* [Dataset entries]
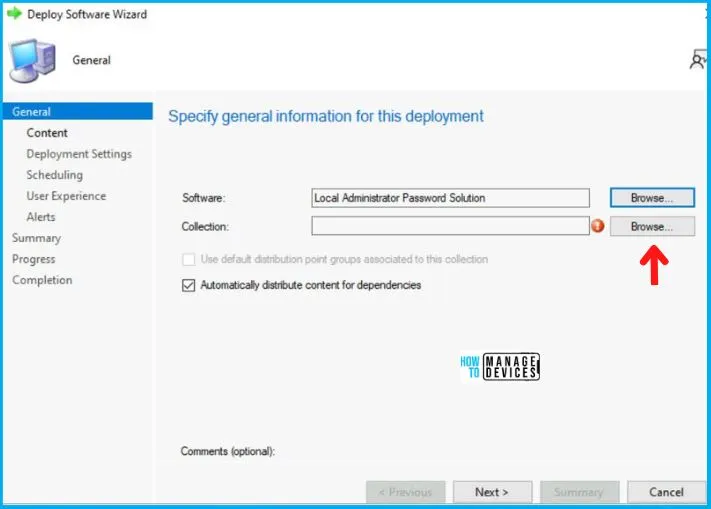Image resolution: width=711 pixels, height=509 pixels.
Task: Select Summary in the left navigation
Action: tap(36, 238)
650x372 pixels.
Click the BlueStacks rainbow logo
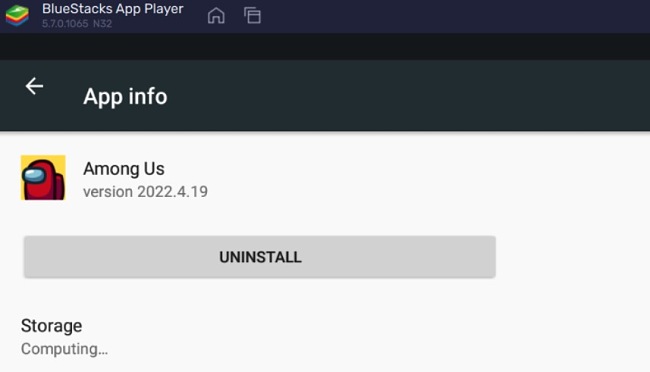click(17, 15)
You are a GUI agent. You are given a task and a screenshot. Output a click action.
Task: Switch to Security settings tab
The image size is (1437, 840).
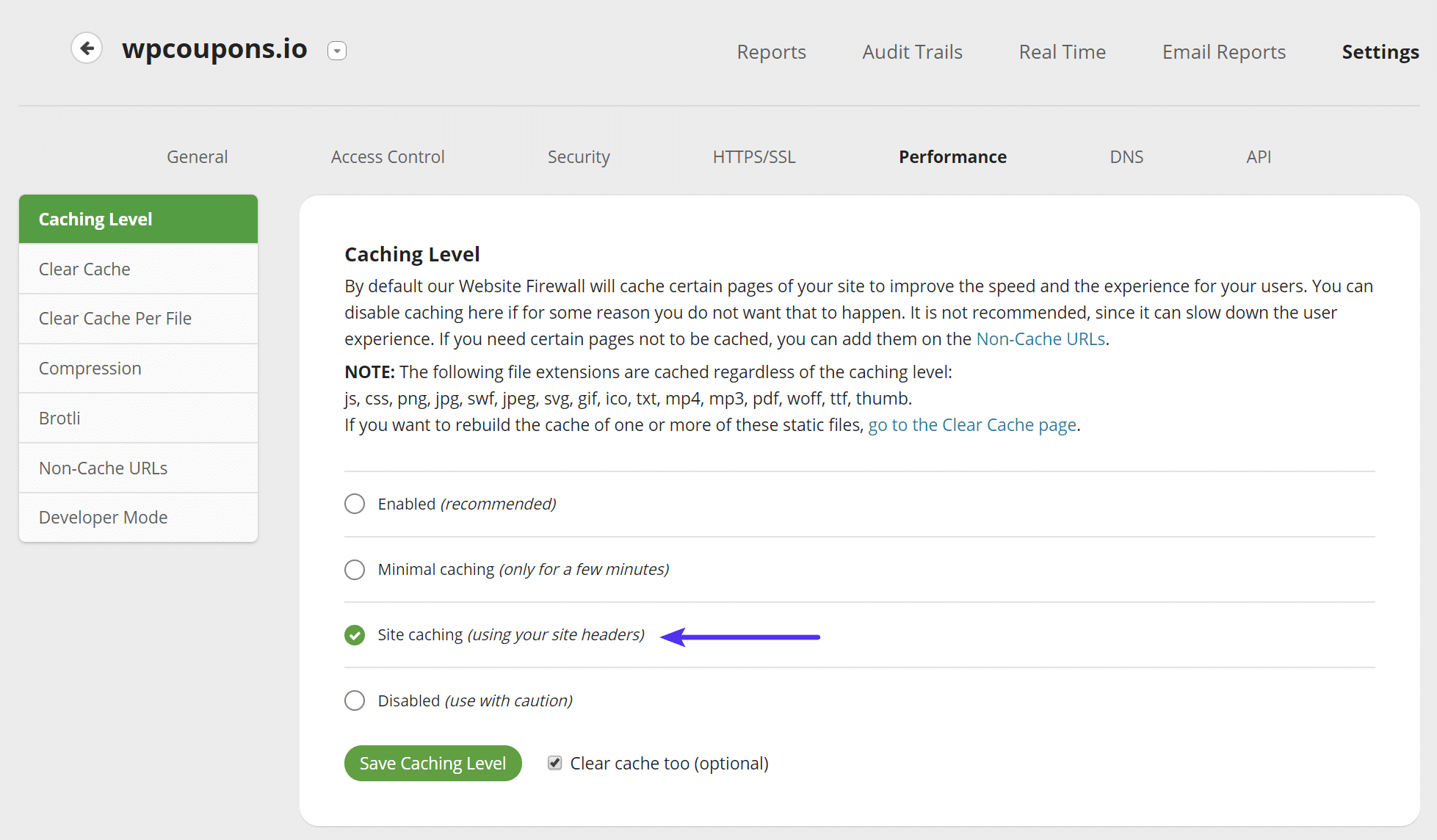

* [What you have to do] Which lines run from the one containing "650x372 pixels." to the end of the data above? Set down those lines exactly, and only those, without any pictures.

* [Result]
650x372 pixels.
Click the BlueStacks rainbow logo
click(17, 15)
You are a GUI agent. You are given a task and a screenshot. Output a click action.
Task: Switch to Security settings tab
The image size is (1437, 840).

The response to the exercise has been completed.